A major highlight of Google I/O 2026 was the introduction of Gemini Omni, a sophisticated natural language creation model. Described as the point where Gemini's reasoning meets its creative prowess, Omni allows for unprecedented multimodal input, accepting combinations of images, audio, video, and text. This allows for the generation of high-quality videos grounded in Gemini's extensive real-world knowledge.

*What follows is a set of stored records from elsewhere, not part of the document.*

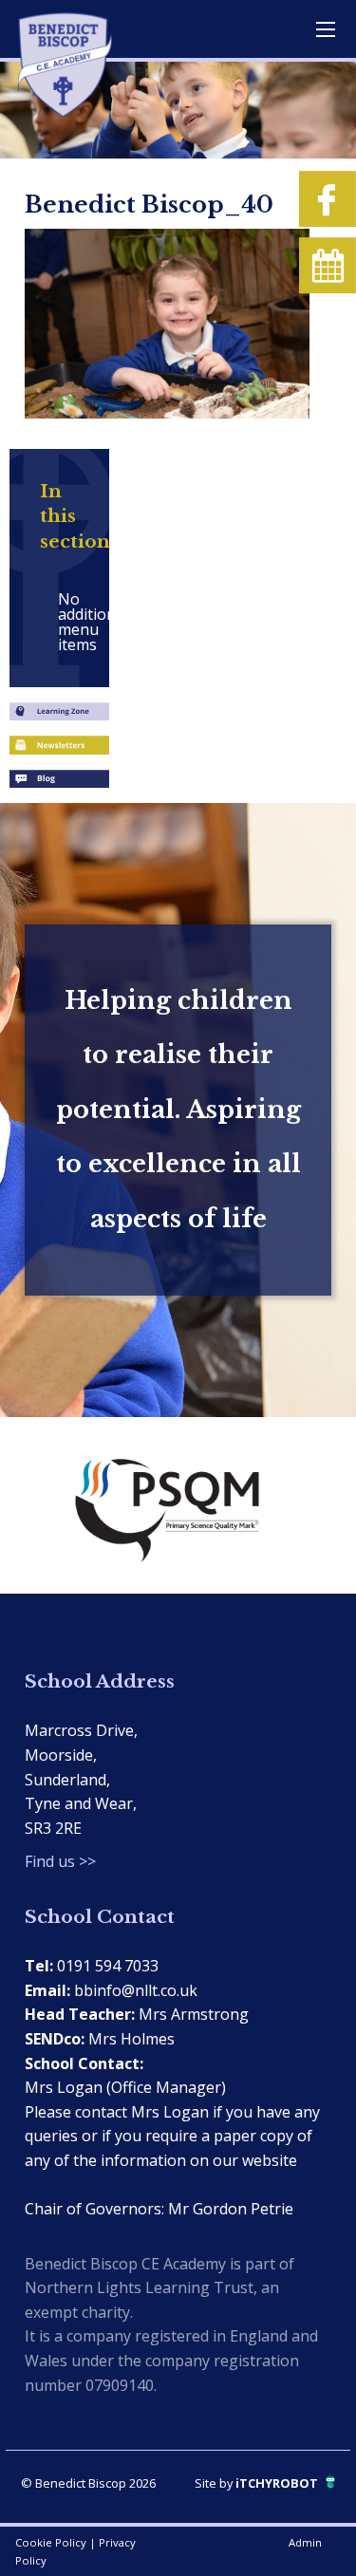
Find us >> (60, 1861)
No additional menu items (67, 621)
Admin (305, 2542)
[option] (178, 1505)
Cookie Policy (50, 2542)
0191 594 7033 (108, 1965)
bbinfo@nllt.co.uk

The implications for users are immediate and impactful, with Gemini Omni rolling out across various platforms including the Gemini app, Google Flow, and YouTube Shorts. Koray Kavukcuoglu, CTO of Google DeepMind, elaborated on Omni's capabilities, noting its ability to facilitate effortless video editing through natural language commands. Users can provide sequential instructions, and the model maintains character consistency, realistic physics, and contextual memory within scenes. This means a user can edit a video by simply describing the changes they want, with the AI understanding and executing each instruction in relation to the previous ones, making complex video manipulation accessible and intuitive. This advancement signifies a leap in generative AI, bridging the gap between human creative intent and AI-driven content creation.

Gemini 3.5 Flash: Agentic Execution

Complementing Gemini Omni's creative focus, Gemini 3.5 Flash was presented as a powerhouse for task execution within agentic workflows. Jeff Dean, Chief Scientist at Google DeepMind and Google Research, explained that this model merges cutting-edge intelligence with practical action capabilities. Gemini 3.5 Flash is designed to deliver performance comparable to larger flagship models, but at the characteristic high speeds associated with the Flash series. It has been recognized as Google's most capable agentic and coding model to date. In rigorous benchmarks, such as the Terminal-bench 2.1 agentic terminal coding benchmark, Gemini 3.5 Flash achieved a score of 76.2%, outperforming its predecessors and competitors like Anthropic's Claude Opus 4.7, though closely trailing OpenAI's GPT-5.5. Google's internal data further indicates that Gemini 3.5 Flash excels in complex, multi-step workflows, general tool utilization in real-world scenarios, financial analysis, interpreting intricate charts, and multimodal reasoning. This positions it as a critical tool for developers and users requiring efficient and intelligent task automation.

Spark: The Active Partner

The Gemini app is undergoing a significant transformation with the introduction of the Gemini Spark agent, a key component of Google's agentic push. Josh Woodward, VP of Google Labs for Gemini app and AI Studio, highlighted that Spark represents a fundamental shift, moving the Gemini app from a reactive assistant to a proactive partner that actively works on behalf of the user, under their direction. With a substantial user base of 900 million, the Gemini app is poised to leverage Spark's capabilities. Being web-based, Spark is designed for background task execution and seamless integration with other Google applications, enabling recurring tasks or actions even when devices are offline. Spark is accessible across Android and macOS via the Gemini app. Crucially, Spark operates with user consent, allowing individuals to control its activation and the apps it connects to. It is engineered to seek explicit permission before undertaking high-stakes actions, such as financial transactions or sending communications, ensuring user control and safety. Initially, Spark will be available to Google AI Ultra subscribers as part of a beta test, with plans for broader rollout. Furthermore, Spark is enabling new Model Context Protocol connections with creative platforms like Canva, with Adobe, Xiaomi, Samsung, and others slated for future integrations, expanding its utility across a wide ecosystem.